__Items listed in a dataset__
────────────────

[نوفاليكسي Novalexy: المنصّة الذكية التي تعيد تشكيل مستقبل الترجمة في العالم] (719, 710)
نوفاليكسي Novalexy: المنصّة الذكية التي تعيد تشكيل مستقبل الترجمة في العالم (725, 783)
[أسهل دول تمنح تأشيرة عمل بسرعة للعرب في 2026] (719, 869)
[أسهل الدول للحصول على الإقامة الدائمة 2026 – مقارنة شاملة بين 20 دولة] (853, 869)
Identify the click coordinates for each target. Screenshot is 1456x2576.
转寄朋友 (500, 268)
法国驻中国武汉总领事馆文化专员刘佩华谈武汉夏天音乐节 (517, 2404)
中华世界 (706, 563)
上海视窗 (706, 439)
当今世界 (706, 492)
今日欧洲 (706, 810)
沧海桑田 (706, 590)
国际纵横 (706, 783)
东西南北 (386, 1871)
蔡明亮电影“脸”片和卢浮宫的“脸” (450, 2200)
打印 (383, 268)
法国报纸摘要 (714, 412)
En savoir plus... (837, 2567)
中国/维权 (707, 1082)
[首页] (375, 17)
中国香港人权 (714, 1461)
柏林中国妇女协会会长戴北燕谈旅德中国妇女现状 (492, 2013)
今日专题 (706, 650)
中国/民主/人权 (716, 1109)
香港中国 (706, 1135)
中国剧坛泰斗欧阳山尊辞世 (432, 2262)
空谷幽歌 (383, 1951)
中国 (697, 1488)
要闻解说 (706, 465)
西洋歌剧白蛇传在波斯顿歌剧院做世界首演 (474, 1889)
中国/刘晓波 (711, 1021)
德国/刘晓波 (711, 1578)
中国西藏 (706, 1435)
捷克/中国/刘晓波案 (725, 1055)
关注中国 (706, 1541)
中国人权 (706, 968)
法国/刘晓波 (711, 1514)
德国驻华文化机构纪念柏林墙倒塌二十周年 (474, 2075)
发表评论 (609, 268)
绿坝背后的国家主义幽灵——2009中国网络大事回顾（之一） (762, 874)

────────────────

__Problem__
The records above need copying again. Keep each word as it is.

__Answer space__
[نوفاليكسي Novalexy: المنصّة الذكية التي تعيد تشكيل مستقبل الترجمة في العالم] (719, 710)
نوفاليكسي Novalexy: المنصّة الذكية التي تعيد تشكيل مستقبل الترجمة في العالم (725, 783)
[أسهل دول تمنح تأشيرة عمل بسرعة للعرب في 2026] (719, 869)
[أسهل الدول للحصول على الإقامة الدائمة 2026 – مقارنة شاملة بين 20 دولة] (853, 869)
Identify the click coordinates for each target. Screenshot is 1456x2576.
转寄朋友 (500, 268)
法国驻中国武汉总领事馆文化专员刘佩华谈武汉夏天音乐节 (517, 2404)
中华世界 (706, 563)
上海视窗 (706, 439)
当今世界 (706, 492)
今日欧洲 (706, 810)
沧海桑田 (706, 590)
国际纵横 (706, 783)
东西南北 (386, 1871)
蔡明亮电影“脸”片和卢浮宫的“脸” (450, 2200)
打印 (383, 268)
法国报纸摘要 (714, 412)
En savoir plus... (837, 2567)
中国/维权 (707, 1082)
[首页] (375, 17)
中国香港人权 (714, 1461)
柏林中国妇女协会会长戴北燕谈旅德中国妇女现状 (492, 2013)
今日专题 (706, 650)
中国/民主/人权 (716, 1109)
香港中国 (706, 1135)
中国剧坛泰斗欧阳山尊辞世 (432, 2262)
空谷幽歌 (383, 1951)
中国 (697, 1488)
要闻解说 (706, 465)
西洋歌剧白蛇传在波斯顿歌剧院做世界首演 (474, 1889)
中国/刘晓波 (711, 1021)
德国/刘晓波 (711, 1578)
中国西藏 (706, 1435)
捷克/中国/刘晓波案 (725, 1055)
关注中国 (706, 1541)
中国人权 (706, 968)
法国/刘晓波 (711, 1514)
德国驻华文化机构纪念柏林墙倒塌二十周年 (474, 2075)
发表评论 (609, 268)
绿坝背后的国家主义幽灵——2009中国网络大事回顾（之一） (762, 874)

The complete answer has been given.